Ces havres de paix, ces lieux à l’écart de la ville, extérieurs à l’Etat comme à l’usine, où il peut respirer et penser, lui sont indispensables, et c’est en bicyclette, la plupart du temps, qu’il s’y rend, seul, le dimanche. L’utopie y est concrète, presque palpable, le temps d’une partie de pêche lointainement nourrie des préceptes d’Izaac Walton, l’auteur de The Compleat Angler (Le parfait pêcheur à la ligne, 1653), savant ouvrage écologique avant l’heure, dans le miroir duquel l’Angleterre et les Anglais n’auront cessé de se refléter.
Il y est, tout à la fois, chasseur, rêveur, son « propre patron ». Il s’y ressource, y rumine les conflits à venir, car contre-attaque il y aura nécessairement, y caresse des rêves de notoriété, qui sont d’abord et surtout la marque d’un impérieux besoin de reconnaissance, notamment sociale : « Mais tout compte fait, la vie n’est pas si mauvaise que ça, et le monde pas si mal fait, quand vous savez tenir le coup, et si vous vous rendez compte que le monde ne sait pas encore qui vous êtes, bien sûr, mais qu’il ne tardera pas à l’apprendre.»
De fait, l’Angleterre n’allait pas attendre longtemps pour apprendre de quel bois se chauffait Sillitoe.
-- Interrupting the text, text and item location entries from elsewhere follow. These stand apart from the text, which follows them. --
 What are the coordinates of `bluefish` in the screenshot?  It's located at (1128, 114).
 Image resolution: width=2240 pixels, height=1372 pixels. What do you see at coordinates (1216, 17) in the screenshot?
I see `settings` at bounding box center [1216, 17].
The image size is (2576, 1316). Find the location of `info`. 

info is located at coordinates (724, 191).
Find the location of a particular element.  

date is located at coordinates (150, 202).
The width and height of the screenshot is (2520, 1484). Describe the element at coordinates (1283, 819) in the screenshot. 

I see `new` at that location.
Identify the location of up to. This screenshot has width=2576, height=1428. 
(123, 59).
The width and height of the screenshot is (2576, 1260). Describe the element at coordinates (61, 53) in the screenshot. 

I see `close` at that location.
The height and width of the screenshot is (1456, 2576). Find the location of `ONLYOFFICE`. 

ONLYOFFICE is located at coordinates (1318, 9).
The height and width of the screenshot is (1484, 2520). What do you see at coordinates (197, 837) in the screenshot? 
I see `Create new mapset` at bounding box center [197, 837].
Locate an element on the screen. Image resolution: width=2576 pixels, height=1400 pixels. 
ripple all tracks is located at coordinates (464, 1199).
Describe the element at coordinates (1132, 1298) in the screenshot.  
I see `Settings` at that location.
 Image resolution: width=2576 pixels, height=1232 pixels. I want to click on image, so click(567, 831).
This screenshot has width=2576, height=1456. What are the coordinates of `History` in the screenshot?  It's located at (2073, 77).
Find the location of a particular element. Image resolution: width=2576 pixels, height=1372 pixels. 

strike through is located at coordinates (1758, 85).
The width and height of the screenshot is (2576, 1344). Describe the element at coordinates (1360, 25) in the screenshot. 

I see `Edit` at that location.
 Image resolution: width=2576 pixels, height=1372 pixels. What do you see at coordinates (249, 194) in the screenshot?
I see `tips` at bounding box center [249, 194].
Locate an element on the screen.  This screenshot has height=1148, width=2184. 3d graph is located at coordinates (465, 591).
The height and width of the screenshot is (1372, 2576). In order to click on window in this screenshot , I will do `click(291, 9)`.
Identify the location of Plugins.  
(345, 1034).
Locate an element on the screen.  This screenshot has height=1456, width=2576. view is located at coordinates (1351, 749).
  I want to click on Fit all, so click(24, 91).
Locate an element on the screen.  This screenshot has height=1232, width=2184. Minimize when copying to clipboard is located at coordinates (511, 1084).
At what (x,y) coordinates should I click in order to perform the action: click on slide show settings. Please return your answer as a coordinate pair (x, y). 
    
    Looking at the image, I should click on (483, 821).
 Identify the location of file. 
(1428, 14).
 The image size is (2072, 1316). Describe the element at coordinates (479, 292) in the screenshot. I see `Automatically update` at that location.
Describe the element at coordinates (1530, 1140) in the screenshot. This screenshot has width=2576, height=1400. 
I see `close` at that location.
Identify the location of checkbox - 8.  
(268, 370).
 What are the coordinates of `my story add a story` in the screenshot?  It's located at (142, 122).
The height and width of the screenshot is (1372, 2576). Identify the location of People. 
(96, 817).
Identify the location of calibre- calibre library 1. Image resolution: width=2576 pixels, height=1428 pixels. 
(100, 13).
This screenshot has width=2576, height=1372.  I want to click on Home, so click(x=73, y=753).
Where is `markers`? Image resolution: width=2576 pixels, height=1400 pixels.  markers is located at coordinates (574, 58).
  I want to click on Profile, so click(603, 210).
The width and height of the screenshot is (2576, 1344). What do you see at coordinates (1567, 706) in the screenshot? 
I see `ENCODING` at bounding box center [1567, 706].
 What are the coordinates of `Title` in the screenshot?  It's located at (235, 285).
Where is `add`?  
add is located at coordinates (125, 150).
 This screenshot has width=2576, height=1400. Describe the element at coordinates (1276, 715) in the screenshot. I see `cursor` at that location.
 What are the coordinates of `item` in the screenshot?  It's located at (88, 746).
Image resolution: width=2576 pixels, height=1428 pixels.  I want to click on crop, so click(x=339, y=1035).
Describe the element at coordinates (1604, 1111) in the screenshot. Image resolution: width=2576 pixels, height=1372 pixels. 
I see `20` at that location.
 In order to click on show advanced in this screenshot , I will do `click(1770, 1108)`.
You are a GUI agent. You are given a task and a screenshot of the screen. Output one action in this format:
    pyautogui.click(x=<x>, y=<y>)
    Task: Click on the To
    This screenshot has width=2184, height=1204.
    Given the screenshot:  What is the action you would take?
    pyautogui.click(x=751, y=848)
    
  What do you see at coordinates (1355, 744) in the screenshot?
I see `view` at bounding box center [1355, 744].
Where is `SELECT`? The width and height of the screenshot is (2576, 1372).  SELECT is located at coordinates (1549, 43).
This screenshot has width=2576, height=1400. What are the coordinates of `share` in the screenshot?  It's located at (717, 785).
En 1959, avec La Solitude du coureur de fond, et le pied-de-nez adressé en fin de parcours par Colin Smith, jeune délinquant qui feint de signer un pacte avec l’ennemi héréditaire pour mieux faire « turbuler » le système, s’impose définitivement l’image du « jeune homme en colère » – image dont Sillitoe n’avait, littéralement que faire, mais qui allait lui coller toute sa vie à la peau. Sans toujours voir que sa colère, loin d’être prioritairement politique, se voulait d’abord poétique, nourrie des accents néo-romantiques de D.H. Lawrence, l’autre grand écrivain de Nottingham.
Alan Sillitoe, Samedi Soir, dimanche matin, traduction d’Henri Delgove, éditions L’échappée.